*PASSAGE SHOWN*:
But besides sovereign power there must also be something enjoyed in common such as the public domain, a public treasury, the buildings used by the whole community, the roads, walls, squares, churches, and markets, as well as the usages, laws, customs, courts, penalties, and rewards which are either shared in common or of public concern. There is no commonwealth where there is no common interest... It is not desirable however that all things, including women and children, should be possessed in common as Plato advocated in his Republic. His intention was to banish from the city the words 'mine' and 'thine', since he thought them the cause of all the misfortunes and disasters that befall commonwealths. He forgot that even if this could be achieved, then the peculiar mark of a commonwealth would be lost. For nothing could properly be regarded as public if there were nothing at all to distinguish it from what was private. Nothing can be thought of as shared in common, except by contrast with what is privately owned. If all citizens were kings there would be no king. There can be no harmony if the subtle combination of various chords, which is the charm of harmony, is reduced to a monotone. Moreover such a commonwealth would be directly contrary to the law of God and of nature, for that law not only condemns the incests, adulteries, and parricides which would be the inevitable consequence of women being possessed in common, but forbids theft, or even the mere coveting of that which is the private possession of another. We see therefore that commonwealths were ordained of God to the end that men should render to the community that which is required in the public interest, and to each individual that which is proper to him. ...

*PROVIDED DATA*:
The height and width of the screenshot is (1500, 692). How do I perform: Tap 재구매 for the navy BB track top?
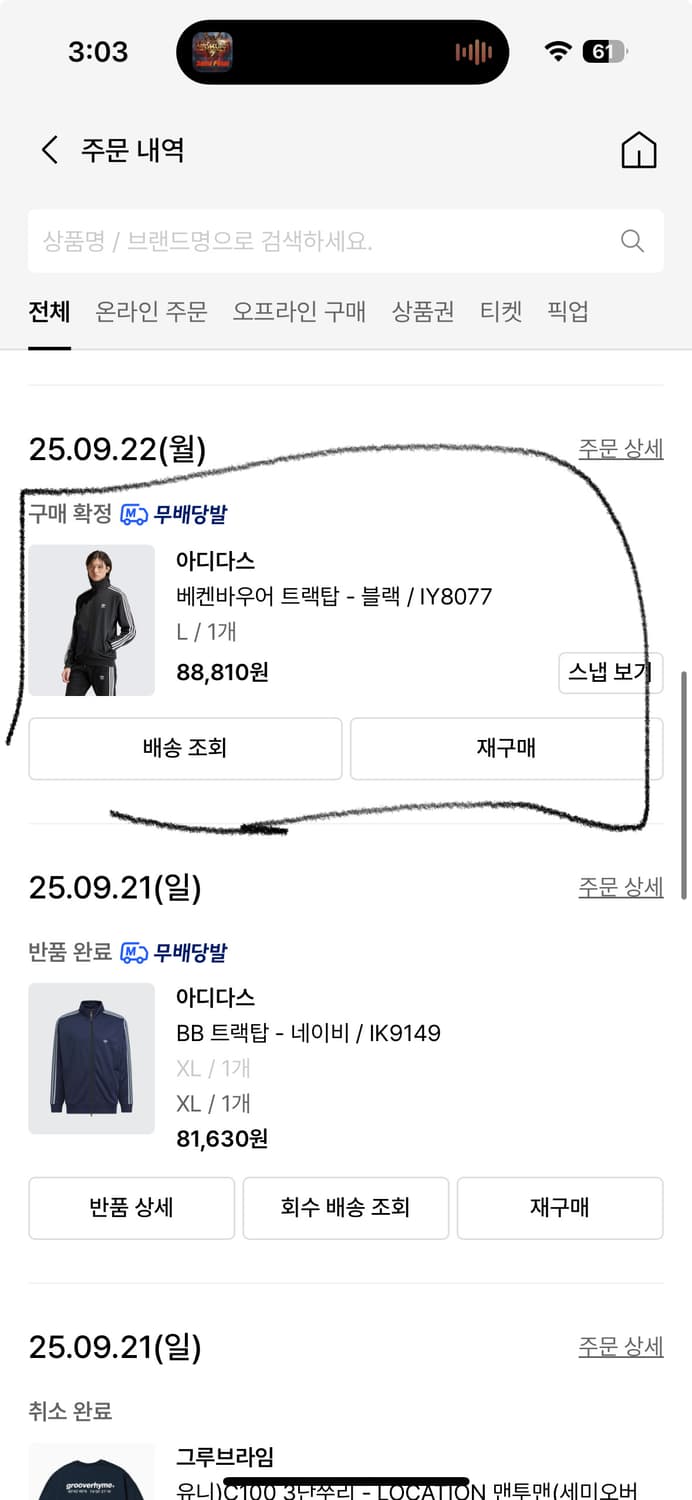(x=560, y=1208)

*INSTRUCTIONS FOR THE TASK*: Carry on the passage about the commonwealth and common ownership, picking up after its last sentence.

*EXPECTED OUTPUT*:
It is of course possible for all the subjects of a commonwealth to live in common, as did the Cretans and the Spartans in ancient times... or as the Anabaptists attempted to do when they founded their community in the city of Münster. They ruled that all things should be possessed in common save only women and personal belongings, thinking this would promote amity and mutual concord. They soon discovered their mistake however. So far from accomplishing what they expected, and banishing quarrels and animosities, they destroyed affection between husband and wife, and the love of parents for their children, the reverence of children for their parents, and the goodwill of parents towards one another.[1] Such are the consequences of ignoring the tie of blood, the strongest bond there is. It is common knowledge that no one feels any very strong affection for that which is common to all. Common possession brings in its train all sorts of quarrels and antagonisms. They deceive themselves who think that persons and property possessed in common will be much cared for, for it may be observed everywhere, that those things which are public property are habitually neglected, unless someone calculates that he may extract some private advantage from looking after them. The proper organization of the household requires the separation and distinction of the goods, the women, the children, and servants, of one family from another, and that which pertains to each from that which is common to all, or in other words pertains to the public good. ...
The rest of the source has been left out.